[Set problem]: Reproduce the material word for word from the line containing "Task: Open the Manual Integration tab" through the end of the material, both ends included, and leave the pictures out of your answer.

[Available data]:

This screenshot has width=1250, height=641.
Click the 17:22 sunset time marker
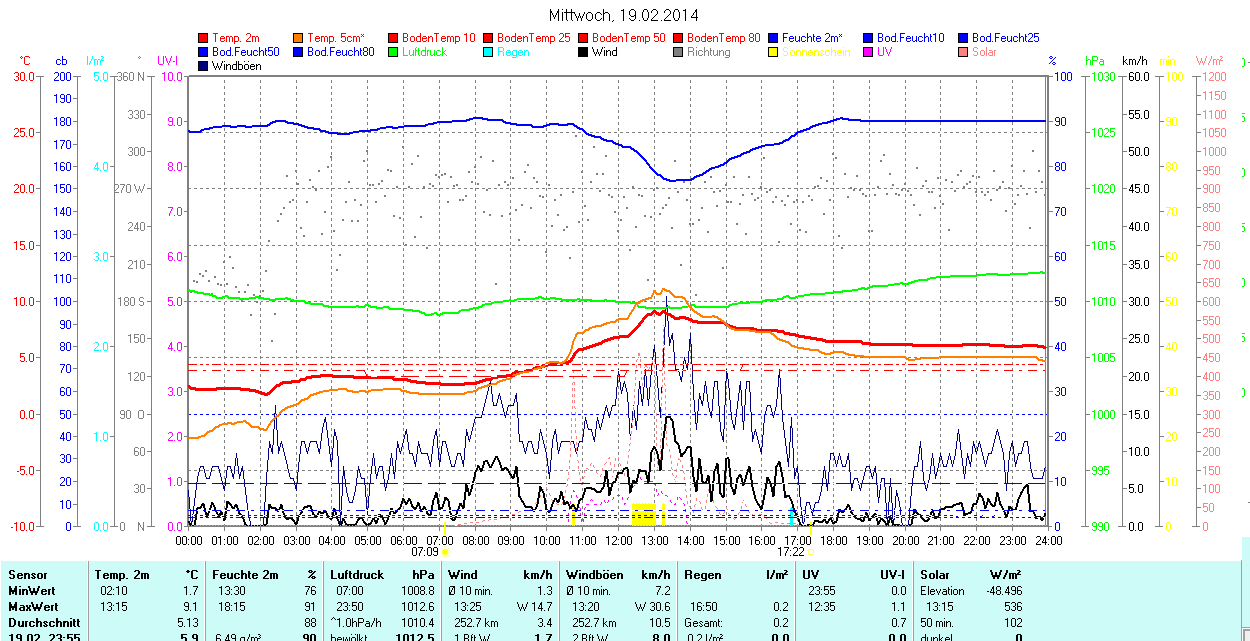791,551
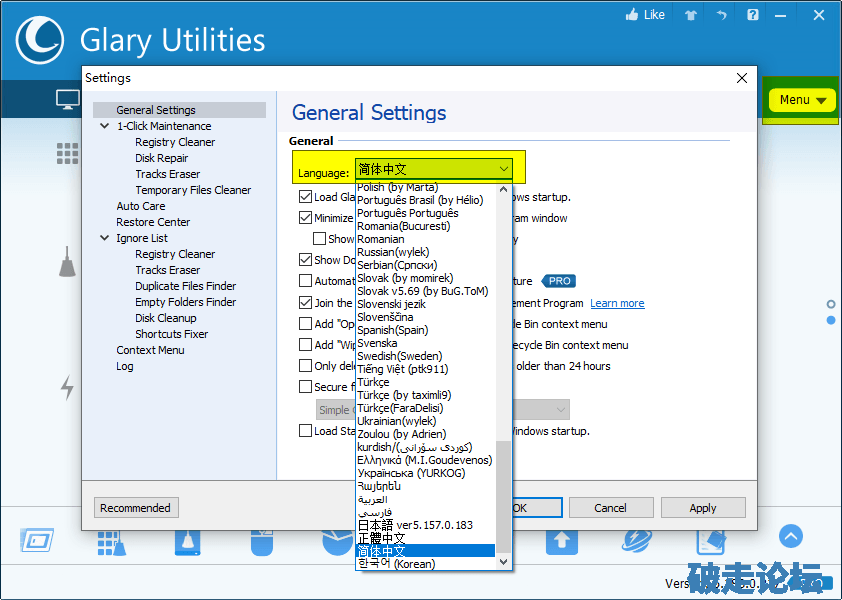Click language list scrollbar down arrow
Screen dimensions: 842x600
(503, 563)
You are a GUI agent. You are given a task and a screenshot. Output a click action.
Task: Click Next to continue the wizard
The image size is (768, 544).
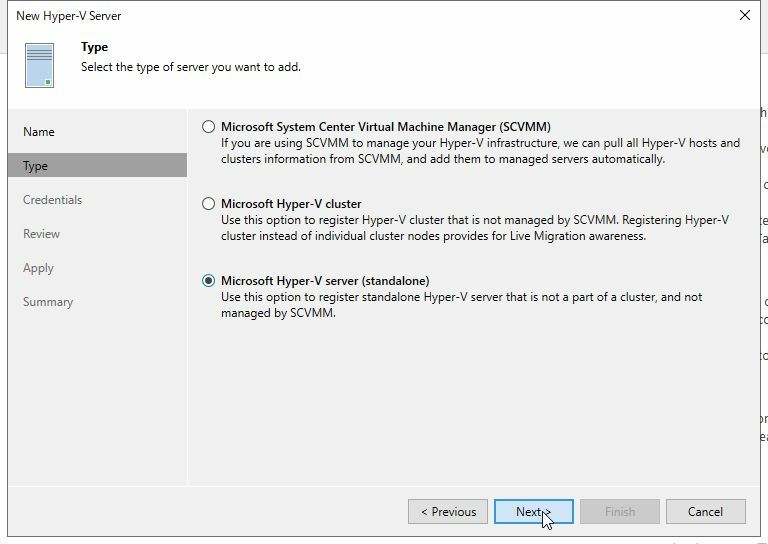tap(533, 512)
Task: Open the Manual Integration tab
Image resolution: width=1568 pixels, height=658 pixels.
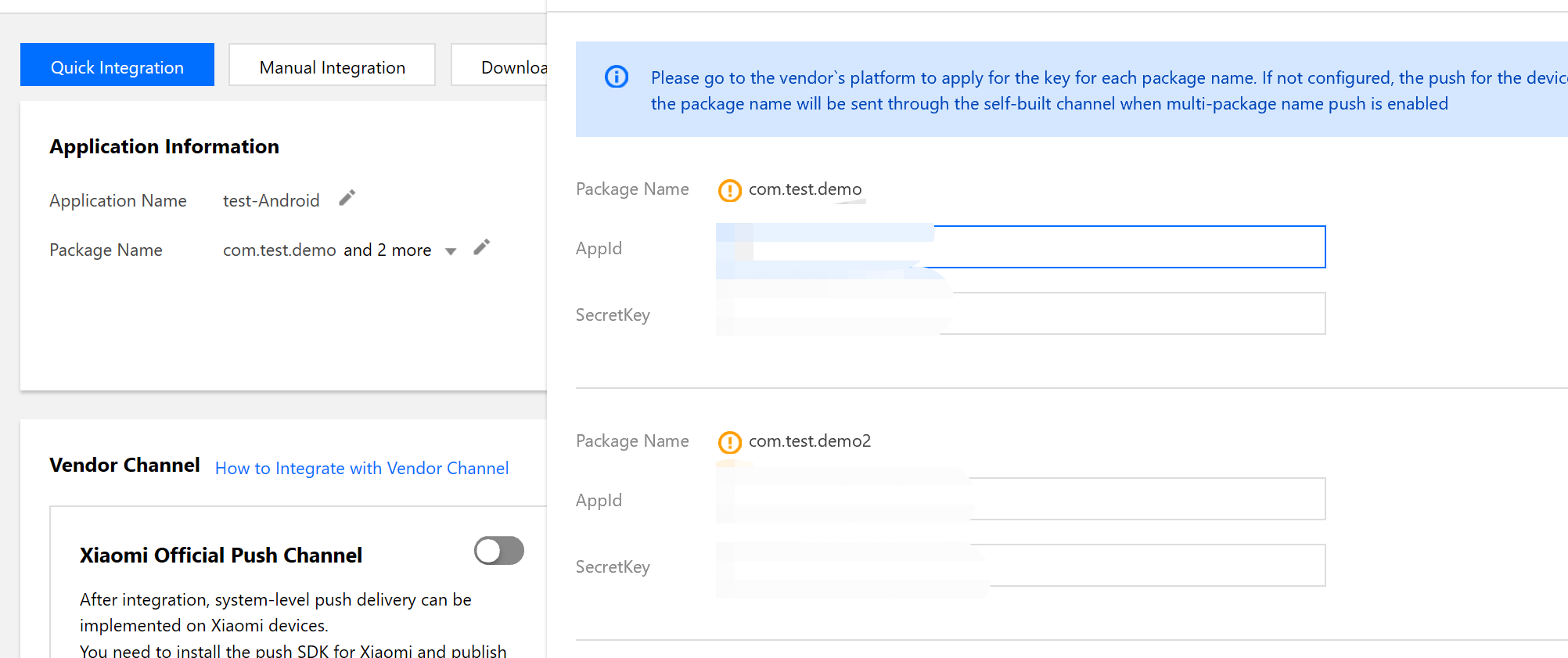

[Solution to this task]:
Task: Open the Manual Integration tab
Image resolution: width=1568 pixels, height=658 pixels.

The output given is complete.